The ALLTEST 2019-nCoV IgG/IgM Rapid Test Cassette is a rapid LFIA (turn-around time within 15 min) that uses a recombinant SARS-CoV-2 N protein to detect both IgM and IgG antibodies.3 In comparison with the results using conventional rRT-PCR (22 positive and 100 negative serum samples), the relative sensitivity, specificity, and accuracy rate of anti-SARS-CoV-2 IgG results from the ALLTEST 2019-nCoV IgG/IgM Rapid Test Cassette were claimed to be >99.9% (95% confidence interval (CI), 82.5%-100%), 98.0% (95% CI, 92.6%-99.9%), and 98.4% (95% CI, 93.9%-99.9%), respectively. However, the relative sensitivity, specificity, and accuracy rate for detecting anti-SARS-CoV-2 IgM antibodies were only 90.9% (95% CI, 71.0%-98.7%), 97.0% (95% CI: 91.8%-99.4%), and 95.9% (95% CI, 90.5%-98.5%), respectively.3 The recombinant SARS-CoV-2 N protein used in this assay shares homology with SARS-CoV and MERS-CoV but not common seasonal human coronaviruses (i.e., 229E, NL63, OC43, and HKU1). As a result, no cross-reaction with the four human coronaviruses was claimed by the manusfacturer.3 In a recent study conducted during the COVID-19 epidemic, 43 respiratory specimens collected from 43 suspected COVID-19 patients were subjected to rRT-PCR for SARS-CoV-2 and FilmArray respiratory panel (BioFire Diagnostics, bioMe´rieux, Utah, USA) assays Two were positive for SARS-CoV-2 rRT-PCR and another three were positive for coronavirus 229E/OC43; no co-infection with SARS-CoV-2 and other coronaviruses (HKU1, NL63, 229E, and OC43) were identified.5

In the present study, patients with symptoms and development of anti-SARS-CoV-2 IgM antibodies had a shorter duration of positive rRT-PCR result and were discharged with relatively stable conditions.
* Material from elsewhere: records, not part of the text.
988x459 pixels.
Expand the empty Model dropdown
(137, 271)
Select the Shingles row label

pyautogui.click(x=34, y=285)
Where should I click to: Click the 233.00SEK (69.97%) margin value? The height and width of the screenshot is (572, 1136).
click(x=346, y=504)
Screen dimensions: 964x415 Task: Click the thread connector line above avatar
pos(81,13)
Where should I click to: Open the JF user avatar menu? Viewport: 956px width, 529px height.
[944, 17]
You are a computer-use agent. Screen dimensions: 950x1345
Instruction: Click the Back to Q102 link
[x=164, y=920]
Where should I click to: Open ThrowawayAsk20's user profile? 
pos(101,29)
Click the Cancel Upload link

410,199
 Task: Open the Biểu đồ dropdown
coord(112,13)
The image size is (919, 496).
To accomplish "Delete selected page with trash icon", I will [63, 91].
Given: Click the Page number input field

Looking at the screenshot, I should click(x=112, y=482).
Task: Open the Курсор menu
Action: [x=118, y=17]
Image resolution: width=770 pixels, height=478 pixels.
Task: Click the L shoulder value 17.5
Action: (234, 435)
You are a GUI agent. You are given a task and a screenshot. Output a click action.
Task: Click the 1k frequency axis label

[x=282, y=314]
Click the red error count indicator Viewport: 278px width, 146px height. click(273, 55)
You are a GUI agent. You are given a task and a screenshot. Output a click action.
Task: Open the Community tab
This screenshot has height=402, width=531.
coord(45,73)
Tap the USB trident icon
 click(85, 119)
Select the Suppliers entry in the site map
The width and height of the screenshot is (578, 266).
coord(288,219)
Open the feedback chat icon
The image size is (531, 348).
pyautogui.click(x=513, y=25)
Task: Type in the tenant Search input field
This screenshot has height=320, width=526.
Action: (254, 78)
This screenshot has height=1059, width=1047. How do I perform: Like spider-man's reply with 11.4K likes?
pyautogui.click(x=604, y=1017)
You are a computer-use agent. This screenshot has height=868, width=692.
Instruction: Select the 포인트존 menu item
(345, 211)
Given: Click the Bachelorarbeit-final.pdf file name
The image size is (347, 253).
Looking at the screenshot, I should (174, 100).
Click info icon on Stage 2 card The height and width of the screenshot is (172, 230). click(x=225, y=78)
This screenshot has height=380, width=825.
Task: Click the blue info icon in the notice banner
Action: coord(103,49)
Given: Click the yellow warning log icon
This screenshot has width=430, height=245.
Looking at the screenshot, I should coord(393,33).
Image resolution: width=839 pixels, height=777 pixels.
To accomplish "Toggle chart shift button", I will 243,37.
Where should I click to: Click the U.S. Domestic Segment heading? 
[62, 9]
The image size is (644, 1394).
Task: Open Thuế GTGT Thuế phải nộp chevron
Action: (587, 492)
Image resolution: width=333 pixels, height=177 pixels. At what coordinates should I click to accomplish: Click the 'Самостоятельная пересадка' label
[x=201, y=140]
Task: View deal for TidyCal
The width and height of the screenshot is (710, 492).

Anti-SARS-CoV-2 IgG antibodies were absent in three patients (cases 11-13) in the asymptomatic/mild symptom group who had positive rRT-PCR results. In case 13, a false-positive rRT-PCR result was highly suspected by the attending physicians and the negative IgG result might support the clinicians’ suspicion. However, the presence of lower anti-SARS-CoV-2 IgG titers may have contributed to the negative anti-SARS-CoV-2 IgG results obtained by the rapid test. Further studies for detecting antibodies against SARS-CoV-2-specific proteins or neutralizing antibodies should be conducted to verify the performance of the rapid test kit.

The significance of antibody response in COVID-19 is important, not only in the diagnosis but also prognosis. Specific antibodies, including IgG antibodies and neutralizing antibodies, are important for protecting the host from infection by blocking viral entry into host cells after viral infection.6 Contrarily, there are no vaccines or medications available for SARS-CoV-2 to date. The administration of convalescent sera from recovered individuals was proposed as an option for treatment to provide immediate immunity to susceptible or infected persons.7

Several limitations were found in our study. First, the sample size is small, as we included only 14 COVID-19 patients. Second, a further western blot assay for detecting the anti-SARS-CoV-2-specific protein IgG or IgM antibodies was not performed to validate the performance of the ALLTEST 2019-nCoV IgG/IgM Rapid Test and understand the inconsistency in the presence of anti-SARS-CoV-2 IgM and IgG. Third, cross reaction of serum specimens from the acute phase of different viral infections (e.g., influenza, respiratory syncytial virus, and rhinovirus.) in the IgM portion of this SARS-CoV-2 assay was not performed. Finally, different SARS-CoV-2 strains or genotypes may also interfere with disease outcome and antibody response; however, viral cultures for all patients in our study were not performed and genetic characteristics of SARS-CoV-2 strains were not investigated.8

In summary, we performed an anti-SARS-CoV-2 IgG/IgM test on 14 confirmed COVID-19 patients and 28 negative controls. Antibody response varied with different clinical manifestations and disease severity. Patients with symptoms and development of anti-SARS-CoV-2 IgM antibodies had a shorter duration of positive rRT-PCR result and no worsening clinical conditions compared to those without the presence of anti-SARS-CoV-2 IgM antibodies. The serological data can provide more information about epidemiological linkage and disease prognosis for the new emerging COVID-19 pandemic.

Declaration of Competing Interest

The authors declare no conflict of interest.